## 题目:
请逐字照抄以含有"At what (x,y)"的那一行开头、以含有"center [797, 36]."的那一行结尾的部分，首尾两行均包括在内。答案中不要放入图片。

## 待处理数据:
· · · · ·

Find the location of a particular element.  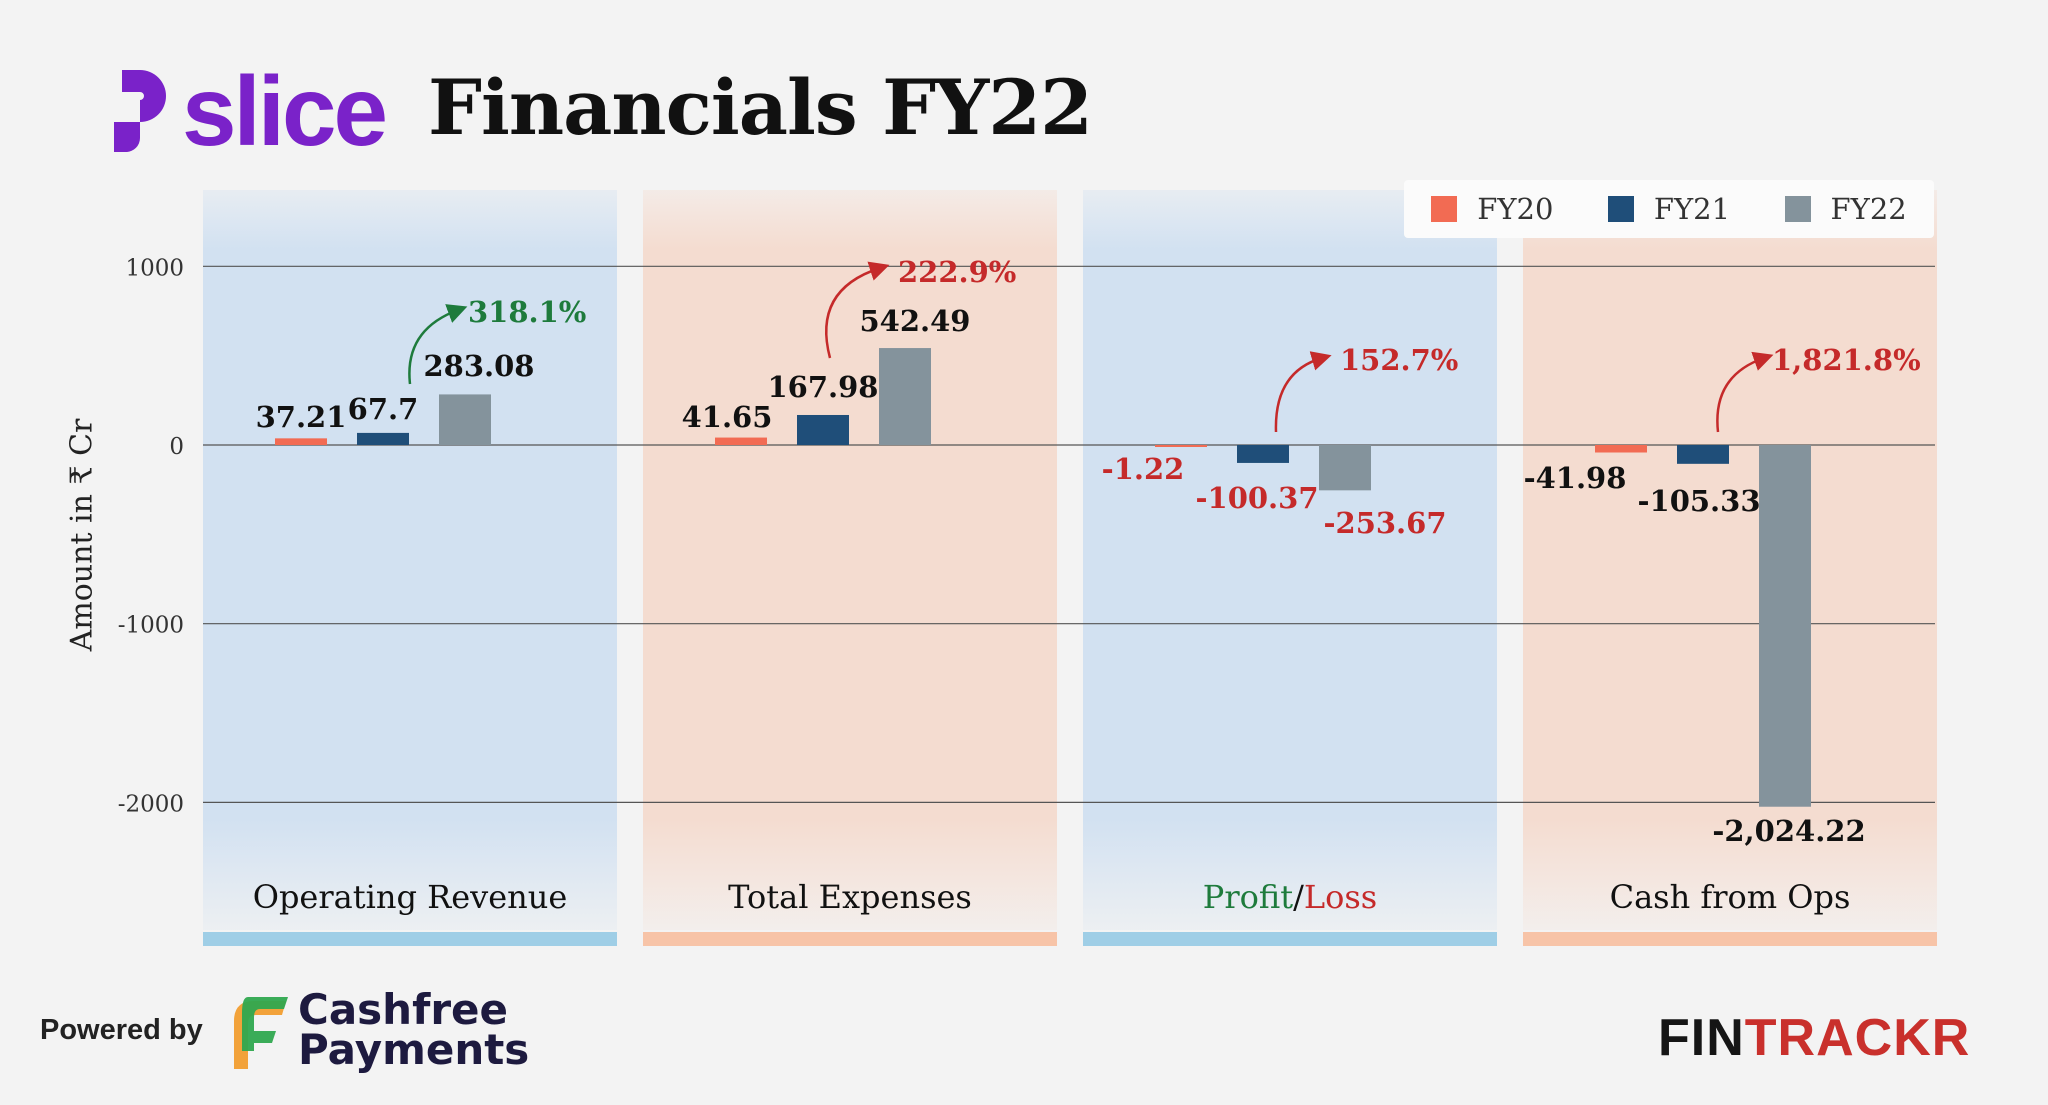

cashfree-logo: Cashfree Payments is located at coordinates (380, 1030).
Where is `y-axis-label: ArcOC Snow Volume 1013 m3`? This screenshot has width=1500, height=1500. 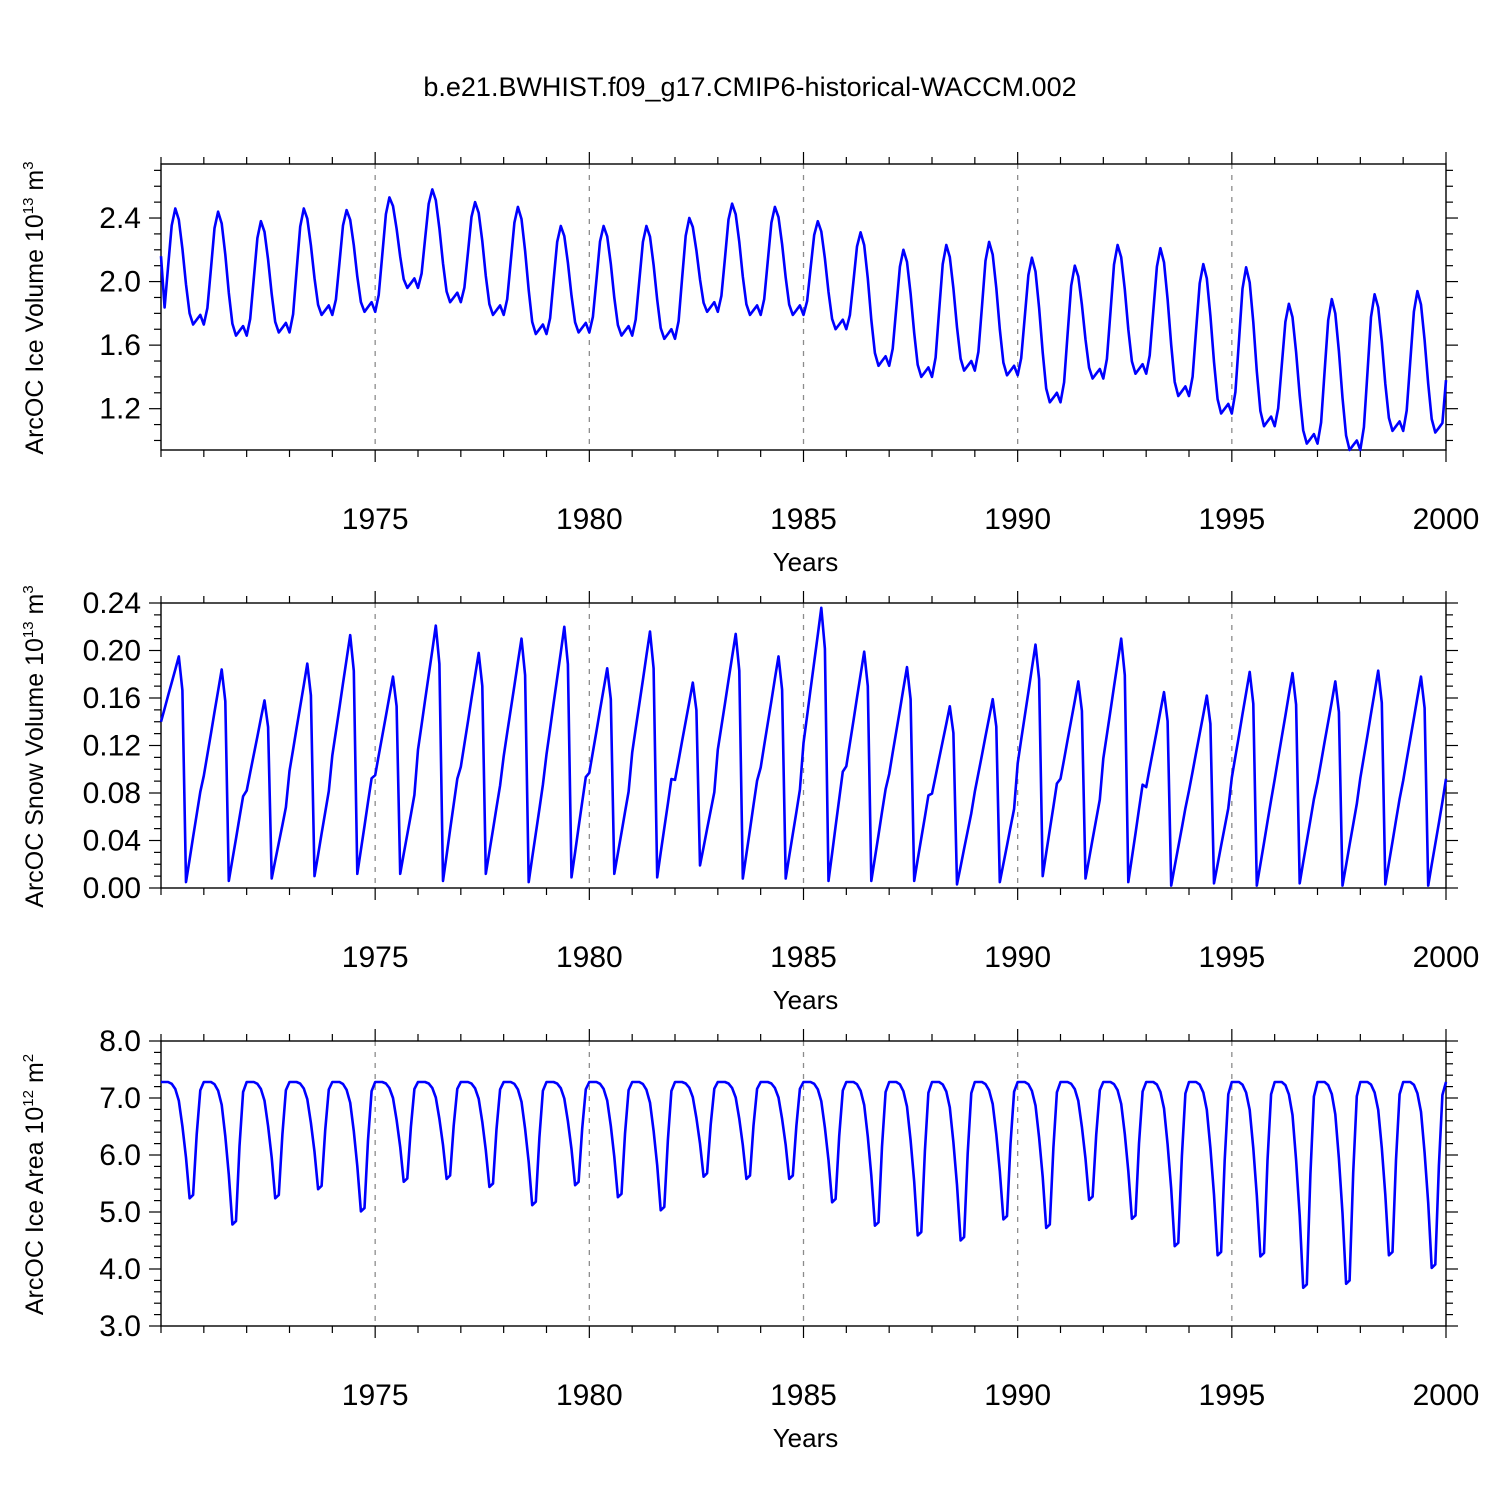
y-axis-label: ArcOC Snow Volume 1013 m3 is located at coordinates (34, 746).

· · · · ·

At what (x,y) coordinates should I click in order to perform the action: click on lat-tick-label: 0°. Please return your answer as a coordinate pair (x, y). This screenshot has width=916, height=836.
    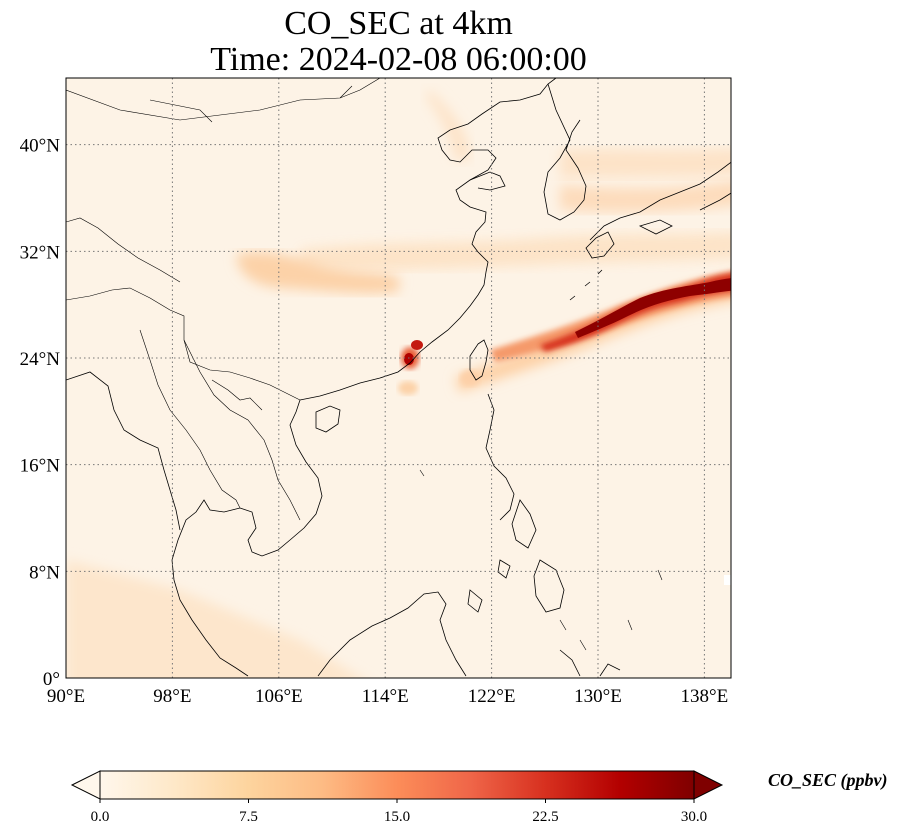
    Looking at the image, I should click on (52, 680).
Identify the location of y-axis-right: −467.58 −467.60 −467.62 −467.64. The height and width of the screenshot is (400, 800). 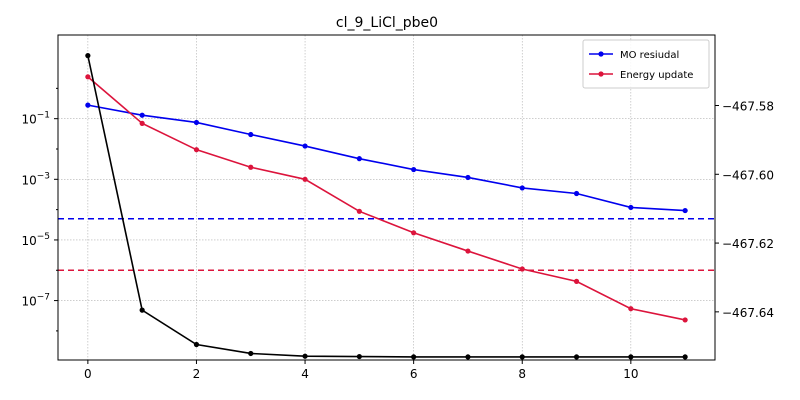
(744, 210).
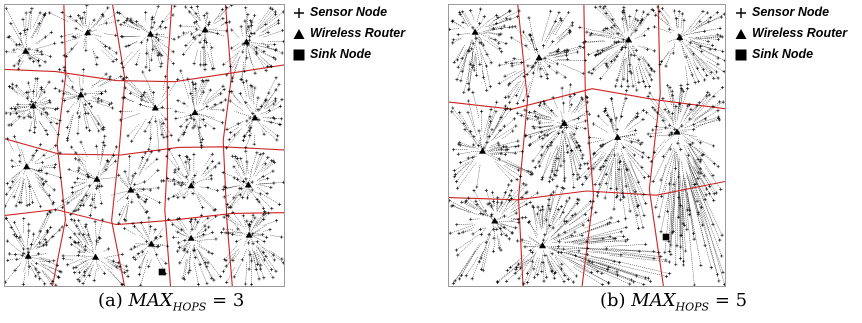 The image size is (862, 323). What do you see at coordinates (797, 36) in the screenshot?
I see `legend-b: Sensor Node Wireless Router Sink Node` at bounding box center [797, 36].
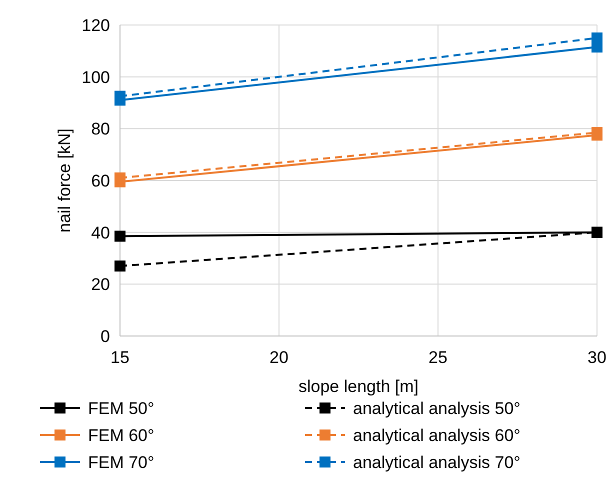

· · · · ·

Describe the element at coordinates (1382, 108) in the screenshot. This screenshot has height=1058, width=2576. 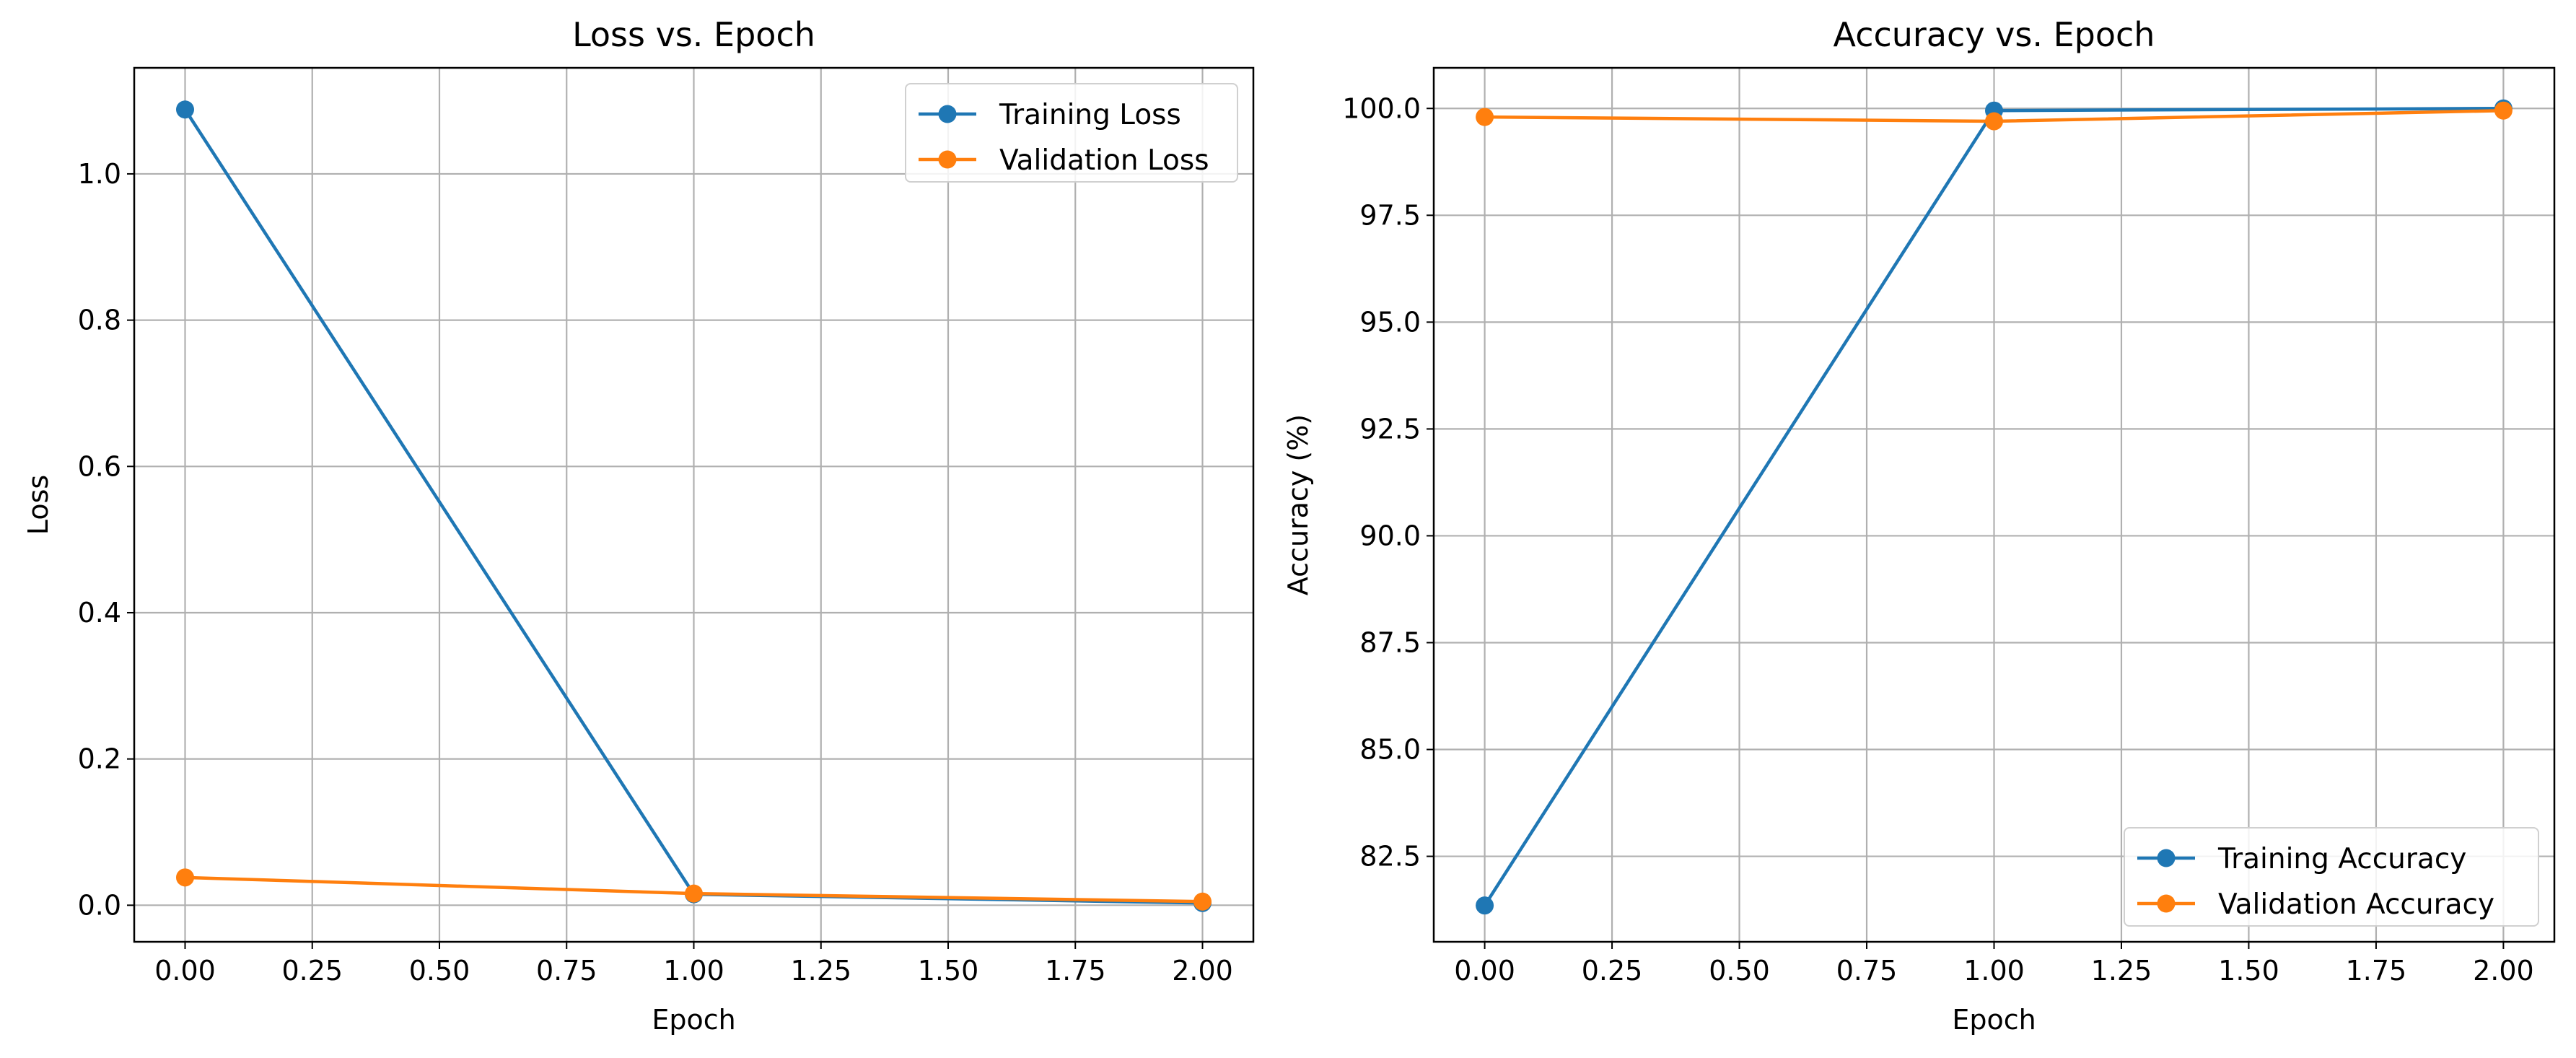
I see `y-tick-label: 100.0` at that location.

· · · · ·

## 书面解答:
At what (x,y) coordinates should I click in order to perform the action: click on lat-tick-label: 0°. Please return your answer as a coordinate pair (x, y). This screenshot has width=916, height=836.
    Looking at the image, I should click on (52, 680).
Identify the location of y-axis-right: −467.58 −467.60 −467.62 −467.64. The height and width of the screenshot is (400, 800). 
(744, 210).
 The image size is (862, 323). What do you see at coordinates (797, 36) in the screenshot?
I see `legend-b: Sensor Node Wireless Router Sink Node` at bounding box center [797, 36].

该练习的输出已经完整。